*Условие задания*. Перепишите без изменений часть приведенного ниже фрагмента воспоминаний между словами «Или он говорил» и «работе, не было.» включительно.

*Фрагмент текста*.

━━━

Или он говорил о Богатырёве: «Богатырёв – это такая птица, которая по зёрнышку собирает и рада, что куча зёрнышек набралась. Когда он собирает фольклор, его так увлекает обмен песен на платки, воротнички, фартучки и подобные вещи, что, оказывается, его главное занятие – быть таким старьевщиком-продавцом, а не фольклористом». И мне потом Богатырёв говорил, что когда он в подкарпатской Руси работал, у него было такое чувство: «Вот сколько я получил за эти платки!»
Обо мне он говорил: «Рома – это дипломат. Уже готовится война, уже свозят пушки, а он едет и спрашивает у двора, как здоровье Её Величества». Тогда никакой речи о том, чтобы я был на дипломатической работе, не было.
Люди, окружавшие моих родителей, все были более или менее связаны со всякими буржуазными занятиями. У отца были дела и очень приятельские отношения с одним купцом из старообрядцев по фамилии Прозоров. Раз этот Прозоров сказал: «С Вашим сыном мы дела делать не будем, купца из него не выйдет». Отец спрашивал, почему. «Он ещё мальчонка (мне было тогда лет семь-восемь) – я прихожу, Вас ещё нет, он меня занимает и говорит: „Вот что мне в голову пришло. Почему продают за деньги? Почему нет даровой торговли? Если бы все даром торговали, как хорошо бы было“».

━━━

[Записи из источника данных]

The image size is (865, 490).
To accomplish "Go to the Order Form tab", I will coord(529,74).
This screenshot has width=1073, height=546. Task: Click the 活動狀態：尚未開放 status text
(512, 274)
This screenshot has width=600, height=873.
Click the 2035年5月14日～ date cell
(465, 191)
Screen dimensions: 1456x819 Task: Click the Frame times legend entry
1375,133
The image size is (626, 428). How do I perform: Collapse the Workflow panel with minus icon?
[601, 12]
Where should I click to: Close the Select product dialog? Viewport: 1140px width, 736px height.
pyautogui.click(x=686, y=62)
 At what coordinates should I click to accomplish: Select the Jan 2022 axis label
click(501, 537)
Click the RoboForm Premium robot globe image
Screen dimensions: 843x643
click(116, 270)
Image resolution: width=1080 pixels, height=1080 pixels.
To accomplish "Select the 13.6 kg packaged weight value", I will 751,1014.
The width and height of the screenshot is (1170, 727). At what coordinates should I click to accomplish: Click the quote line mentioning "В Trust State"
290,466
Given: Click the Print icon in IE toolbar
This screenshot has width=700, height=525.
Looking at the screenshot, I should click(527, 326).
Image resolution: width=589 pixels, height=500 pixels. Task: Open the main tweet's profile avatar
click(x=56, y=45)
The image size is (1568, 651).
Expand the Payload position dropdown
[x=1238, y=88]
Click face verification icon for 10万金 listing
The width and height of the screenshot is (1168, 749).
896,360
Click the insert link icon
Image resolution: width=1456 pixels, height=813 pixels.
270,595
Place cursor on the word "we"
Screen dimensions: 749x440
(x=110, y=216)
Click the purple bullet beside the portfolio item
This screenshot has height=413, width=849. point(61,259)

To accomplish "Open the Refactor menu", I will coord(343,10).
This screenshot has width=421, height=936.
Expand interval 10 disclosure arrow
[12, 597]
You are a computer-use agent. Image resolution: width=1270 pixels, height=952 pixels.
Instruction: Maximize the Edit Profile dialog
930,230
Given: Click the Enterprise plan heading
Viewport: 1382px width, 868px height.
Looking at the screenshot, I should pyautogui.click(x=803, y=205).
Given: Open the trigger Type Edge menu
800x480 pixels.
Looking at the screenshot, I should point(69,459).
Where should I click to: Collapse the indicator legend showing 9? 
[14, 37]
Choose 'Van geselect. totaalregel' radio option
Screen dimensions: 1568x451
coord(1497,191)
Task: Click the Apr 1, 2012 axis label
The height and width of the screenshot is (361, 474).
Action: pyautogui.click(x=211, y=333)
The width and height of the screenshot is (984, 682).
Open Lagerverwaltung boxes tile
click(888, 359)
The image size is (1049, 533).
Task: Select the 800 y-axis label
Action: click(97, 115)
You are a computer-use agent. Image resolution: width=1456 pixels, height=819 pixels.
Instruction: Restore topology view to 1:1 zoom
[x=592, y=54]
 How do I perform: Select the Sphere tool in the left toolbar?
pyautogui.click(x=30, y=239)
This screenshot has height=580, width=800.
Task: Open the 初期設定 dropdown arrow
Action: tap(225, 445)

━━━

*Решение задания*.
Или он говорил о Богатырёве: «Богатырёв – это такая птица, которая по зёрнышку собирает и рада, что куча зёрнышек набралась. Когда он собирает фольклор, его так увлекает обмен песен на платки, воротнички, фартучки и подобные вещи, что, оказывается, его главное занятие – быть таким старьевщиком-продавцом, а не фольклористом». И мне потом Богатырёв говорил, что когда он в подкарпатской Руси работал, у него было такое чувство: «Вот сколько я получил за эти платки!»
Обо мне он говорил: «Рома – это дипломат. Уже готовится война, уже свозят пушки, а он едет и спрашивает у двора, как здоровье Её Величества». Тогда никакой речи о том, чтобы я был на дипломатической работе, не было.